GENERAL ASSEMBLY
HUMAN RIGHTS COUNCIL
UN Forum on Minority Issues
Inaugural Session
15th -16th December 2008
Geneva
Aleksandra Vujic MA
Voivodina Center for Human Rights
Novi Sad, Serbia
Thank you Chairperson for giving me the floor.
My name is Aleksandra Vujic and I come from Serbia. I represent the Voivodina Center for Human
Rights, a NGO based in Novi Sad in Voivodina.
I would like to give some reccomendations considering Opportunities for Persons Belonging to Minoritites
to learn their mother tongue or learn through the medium of mother tongue.

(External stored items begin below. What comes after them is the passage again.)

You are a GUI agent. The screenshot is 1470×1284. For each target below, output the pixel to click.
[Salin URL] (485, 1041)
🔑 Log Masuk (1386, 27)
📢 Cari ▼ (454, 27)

Recommendations will be based on the experiences of education provided in and of minority languages in
the Autonomous Province of Voivodina, which is one of the most heterogeneous area in Europe,
composed of 65.05% of Serbs and 34.95% of ethnic minorities. Instruction in schools is provided in 6
teaching languages: Serbian, Hungarian, Slovak, Romanian, Ruthenian and Croat, while learning of mother
tongue with elements of national culture represents the only form of education for Roma, Ukrainian,
Macedonian and Bulgarian national minority. Bunjevats national minority has an opportunity to learn
Bunjevatcs’ speech.
The distinctions should be made between: opportunies of education in mother tongue for persons belonging
to «homogenious» minorities and «dispersed» minorities. Homogenous minorities have more opportunies
to preserve their language and culture in education through the medium of mother tongue while dispersed
minorities whose only opportunity is more than often, just to learn their language are strongly faced with
asimilation proccess and lost of their language and culture. That is why, in creating educational minority
policy, state should should take into account these two distinctions.

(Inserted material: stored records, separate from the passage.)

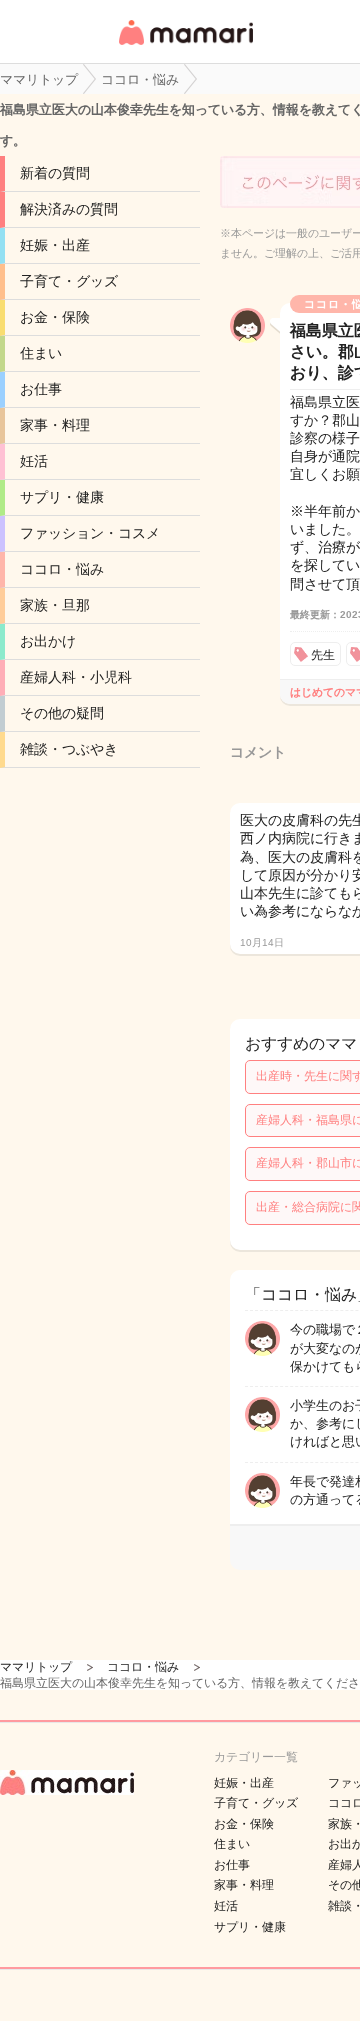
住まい (41, 353)
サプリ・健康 (62, 497)
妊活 (34, 461)
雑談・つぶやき (69, 749)
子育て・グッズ (69, 281)
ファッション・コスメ (90, 533)
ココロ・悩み (62, 569)
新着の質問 (55, 173)
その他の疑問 (62, 713)
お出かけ (48, 641)
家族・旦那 (55, 605)
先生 (323, 655)
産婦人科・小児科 (76, 677)
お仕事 (41, 389)
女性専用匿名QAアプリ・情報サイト (185, 46)
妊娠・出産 (55, 245)
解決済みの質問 (69, 209)
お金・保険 (55, 317)
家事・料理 (55, 425)
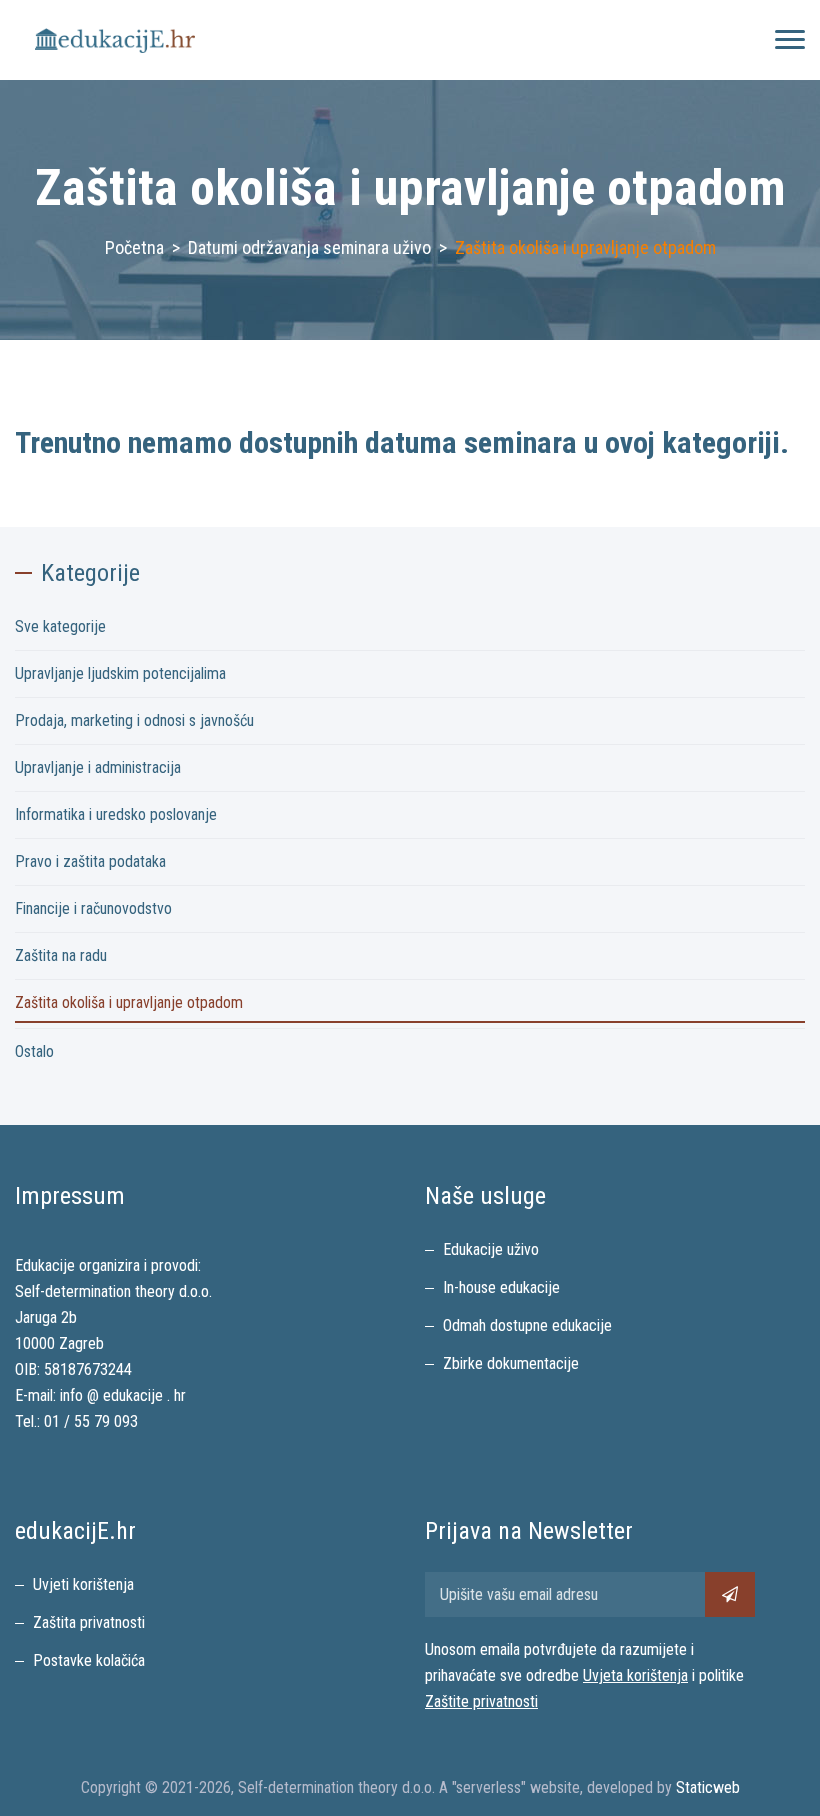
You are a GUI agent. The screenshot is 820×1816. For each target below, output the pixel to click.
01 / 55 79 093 (91, 1421)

For persons belonging to «homogenous» national minoritis, education in mother tongue could be organised
in their mother tongue, for more or less all subjects. Problem for this minority groups is usually lack of
qualified teachers. This problem could be solved though more active state educational policy in training of
minority teachers, for example, in organising courses in which they will learn proffessional terms for certain
subjects they will teach.
For «dispersed » national minority groups, learning of mother tongue should be taught with elements of
national culture. It should be an obligatory subject as the experiences showed that less pupils attend this
kind of classes if it is an optional subject and if they should decide wheter to learn mother tongue, or some
other subject, for example, English or computer skills. In that case, they rather chose English and
computer’ classes as they give them more opportunities for futher education.
The mentioned problems could be solved through more effective state educational policy and introduction
of affirmative measure such as: organising of different forms of bilingual education, organising an education
in mother tongue at least in lower classes, offering free transportation for children who wants to learn in
their mother tongue but live in remote areas, redesigning of school network.